## What is being asked
Below is a block of entries; repeat exactly the lines starting at the line that contains "478x558 pixels. At" and ending at the line that contains "Expand the 標準 number format dropdown", both included.
==== The data
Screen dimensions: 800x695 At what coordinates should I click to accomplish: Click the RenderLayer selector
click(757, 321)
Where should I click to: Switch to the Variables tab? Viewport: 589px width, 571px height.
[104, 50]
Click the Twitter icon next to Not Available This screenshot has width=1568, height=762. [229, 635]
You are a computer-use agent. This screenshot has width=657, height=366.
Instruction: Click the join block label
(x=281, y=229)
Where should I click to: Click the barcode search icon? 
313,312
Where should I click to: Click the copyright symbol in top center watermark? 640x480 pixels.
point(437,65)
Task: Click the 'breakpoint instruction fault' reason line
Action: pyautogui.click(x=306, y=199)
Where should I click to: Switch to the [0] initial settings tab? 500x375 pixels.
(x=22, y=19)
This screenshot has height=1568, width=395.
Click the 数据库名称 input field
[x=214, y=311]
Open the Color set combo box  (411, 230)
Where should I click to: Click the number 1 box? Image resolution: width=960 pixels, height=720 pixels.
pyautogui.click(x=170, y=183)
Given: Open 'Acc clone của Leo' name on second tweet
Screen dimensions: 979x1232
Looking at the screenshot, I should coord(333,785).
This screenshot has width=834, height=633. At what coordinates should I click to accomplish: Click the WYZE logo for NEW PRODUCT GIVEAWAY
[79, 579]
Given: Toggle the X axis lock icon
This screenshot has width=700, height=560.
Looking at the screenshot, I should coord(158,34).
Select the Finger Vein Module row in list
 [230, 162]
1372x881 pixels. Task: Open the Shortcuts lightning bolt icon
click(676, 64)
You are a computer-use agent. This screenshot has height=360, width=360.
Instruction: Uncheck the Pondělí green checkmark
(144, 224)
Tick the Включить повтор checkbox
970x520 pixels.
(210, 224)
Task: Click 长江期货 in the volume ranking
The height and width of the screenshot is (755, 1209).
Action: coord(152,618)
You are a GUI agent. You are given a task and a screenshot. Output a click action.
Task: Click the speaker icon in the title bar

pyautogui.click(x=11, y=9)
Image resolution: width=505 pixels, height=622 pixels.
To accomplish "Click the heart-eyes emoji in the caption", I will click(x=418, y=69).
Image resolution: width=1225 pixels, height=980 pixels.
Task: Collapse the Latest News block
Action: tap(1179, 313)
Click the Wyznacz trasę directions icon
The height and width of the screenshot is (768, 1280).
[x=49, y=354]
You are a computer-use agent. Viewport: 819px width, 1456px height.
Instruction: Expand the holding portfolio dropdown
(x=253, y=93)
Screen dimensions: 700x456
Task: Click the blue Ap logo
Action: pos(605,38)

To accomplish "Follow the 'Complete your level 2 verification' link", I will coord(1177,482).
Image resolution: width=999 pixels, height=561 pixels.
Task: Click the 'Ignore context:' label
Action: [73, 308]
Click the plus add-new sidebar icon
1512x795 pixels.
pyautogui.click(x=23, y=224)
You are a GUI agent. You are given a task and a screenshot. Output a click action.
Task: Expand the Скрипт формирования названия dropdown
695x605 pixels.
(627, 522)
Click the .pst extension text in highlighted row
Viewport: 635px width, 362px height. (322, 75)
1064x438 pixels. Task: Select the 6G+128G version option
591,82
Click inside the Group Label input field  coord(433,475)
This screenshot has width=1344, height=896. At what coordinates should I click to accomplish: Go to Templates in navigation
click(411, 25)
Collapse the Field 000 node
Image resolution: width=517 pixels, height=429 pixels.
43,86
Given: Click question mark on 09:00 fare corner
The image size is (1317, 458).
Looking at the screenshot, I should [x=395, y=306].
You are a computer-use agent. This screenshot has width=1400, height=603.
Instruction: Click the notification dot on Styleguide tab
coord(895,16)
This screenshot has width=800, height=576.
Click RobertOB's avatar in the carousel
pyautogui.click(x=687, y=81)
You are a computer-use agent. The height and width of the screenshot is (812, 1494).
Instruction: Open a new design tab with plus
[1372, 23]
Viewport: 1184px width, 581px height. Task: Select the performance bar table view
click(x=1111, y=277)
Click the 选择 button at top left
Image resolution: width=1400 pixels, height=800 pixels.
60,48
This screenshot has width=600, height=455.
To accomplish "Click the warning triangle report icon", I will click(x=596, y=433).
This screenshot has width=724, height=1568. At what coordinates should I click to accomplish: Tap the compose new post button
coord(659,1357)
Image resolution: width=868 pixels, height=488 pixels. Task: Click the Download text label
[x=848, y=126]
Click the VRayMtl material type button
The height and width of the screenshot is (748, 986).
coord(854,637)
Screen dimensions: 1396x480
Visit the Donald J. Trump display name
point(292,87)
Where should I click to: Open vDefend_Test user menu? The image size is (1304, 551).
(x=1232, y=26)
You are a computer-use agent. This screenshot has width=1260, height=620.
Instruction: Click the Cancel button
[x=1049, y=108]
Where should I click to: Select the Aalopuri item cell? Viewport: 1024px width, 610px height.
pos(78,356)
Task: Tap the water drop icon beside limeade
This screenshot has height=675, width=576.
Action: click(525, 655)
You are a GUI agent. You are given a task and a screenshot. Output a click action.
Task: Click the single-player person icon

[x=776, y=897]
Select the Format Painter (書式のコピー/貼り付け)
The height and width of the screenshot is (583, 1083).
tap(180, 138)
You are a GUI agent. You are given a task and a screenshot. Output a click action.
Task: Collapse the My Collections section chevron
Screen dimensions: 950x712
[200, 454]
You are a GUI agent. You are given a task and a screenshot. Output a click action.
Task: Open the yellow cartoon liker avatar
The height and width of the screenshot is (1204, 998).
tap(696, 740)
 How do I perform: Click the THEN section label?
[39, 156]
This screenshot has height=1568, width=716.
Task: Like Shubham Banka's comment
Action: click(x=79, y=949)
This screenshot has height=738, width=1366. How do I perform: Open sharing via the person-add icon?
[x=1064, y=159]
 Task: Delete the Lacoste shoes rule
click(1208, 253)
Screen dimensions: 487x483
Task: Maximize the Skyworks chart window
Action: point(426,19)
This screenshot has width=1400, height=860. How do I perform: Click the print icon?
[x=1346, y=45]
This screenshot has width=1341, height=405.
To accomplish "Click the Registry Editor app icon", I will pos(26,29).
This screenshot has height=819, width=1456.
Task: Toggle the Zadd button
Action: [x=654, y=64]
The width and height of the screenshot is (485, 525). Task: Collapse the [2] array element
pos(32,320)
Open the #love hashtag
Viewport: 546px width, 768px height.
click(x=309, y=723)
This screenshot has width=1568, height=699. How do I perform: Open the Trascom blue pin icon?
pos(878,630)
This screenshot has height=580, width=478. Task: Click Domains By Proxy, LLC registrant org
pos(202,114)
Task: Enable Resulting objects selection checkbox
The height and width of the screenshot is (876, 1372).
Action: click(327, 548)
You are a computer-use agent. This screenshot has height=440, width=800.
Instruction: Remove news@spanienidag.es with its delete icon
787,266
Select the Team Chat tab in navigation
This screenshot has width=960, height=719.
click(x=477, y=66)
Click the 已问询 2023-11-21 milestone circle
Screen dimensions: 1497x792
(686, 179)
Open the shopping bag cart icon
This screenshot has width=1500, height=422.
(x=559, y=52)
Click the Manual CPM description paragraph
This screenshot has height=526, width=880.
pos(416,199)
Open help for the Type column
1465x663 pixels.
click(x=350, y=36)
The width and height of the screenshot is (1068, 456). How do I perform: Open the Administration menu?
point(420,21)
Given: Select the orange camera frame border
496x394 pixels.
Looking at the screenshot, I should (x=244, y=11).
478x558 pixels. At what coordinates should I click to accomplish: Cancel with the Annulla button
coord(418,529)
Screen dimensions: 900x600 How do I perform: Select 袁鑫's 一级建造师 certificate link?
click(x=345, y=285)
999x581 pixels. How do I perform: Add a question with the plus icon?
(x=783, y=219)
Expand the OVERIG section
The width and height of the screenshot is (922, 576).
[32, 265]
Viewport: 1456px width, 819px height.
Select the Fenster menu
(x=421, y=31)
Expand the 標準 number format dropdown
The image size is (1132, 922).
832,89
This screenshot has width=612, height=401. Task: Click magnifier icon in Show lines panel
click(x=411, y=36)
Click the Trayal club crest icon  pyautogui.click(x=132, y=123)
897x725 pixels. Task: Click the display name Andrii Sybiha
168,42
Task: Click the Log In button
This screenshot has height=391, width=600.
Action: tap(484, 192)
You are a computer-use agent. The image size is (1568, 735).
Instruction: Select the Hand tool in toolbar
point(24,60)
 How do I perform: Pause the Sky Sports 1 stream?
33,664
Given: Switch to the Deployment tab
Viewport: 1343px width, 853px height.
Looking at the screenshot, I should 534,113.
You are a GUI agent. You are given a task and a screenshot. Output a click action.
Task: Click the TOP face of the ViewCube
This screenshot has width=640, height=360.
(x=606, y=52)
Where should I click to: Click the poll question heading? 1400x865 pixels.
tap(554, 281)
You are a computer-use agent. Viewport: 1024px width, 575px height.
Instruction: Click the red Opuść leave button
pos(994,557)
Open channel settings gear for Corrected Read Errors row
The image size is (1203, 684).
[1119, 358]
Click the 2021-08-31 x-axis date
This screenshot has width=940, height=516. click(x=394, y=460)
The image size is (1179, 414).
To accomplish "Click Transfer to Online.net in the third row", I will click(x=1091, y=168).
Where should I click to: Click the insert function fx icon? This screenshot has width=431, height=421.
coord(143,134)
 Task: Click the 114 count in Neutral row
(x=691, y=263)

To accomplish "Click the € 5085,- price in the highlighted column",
========
## Answer box
478x558 pixels. At what coordinates should I click to accomplish: Cancel with the Annulla button
coord(418,529)
Screen dimensions: 900x600 How do I perform: Select 袁鑫's 一级建造师 certificate link?
click(x=345, y=285)
999x581 pixels. How do I perform: Add a question with the plus icon?
(x=783, y=219)
Expand the OVERIG section
The width and height of the screenshot is (922, 576).
[32, 265]
Viewport: 1456px width, 819px height.
Select the Fenster menu
(x=421, y=31)
Expand the 標準 number format dropdown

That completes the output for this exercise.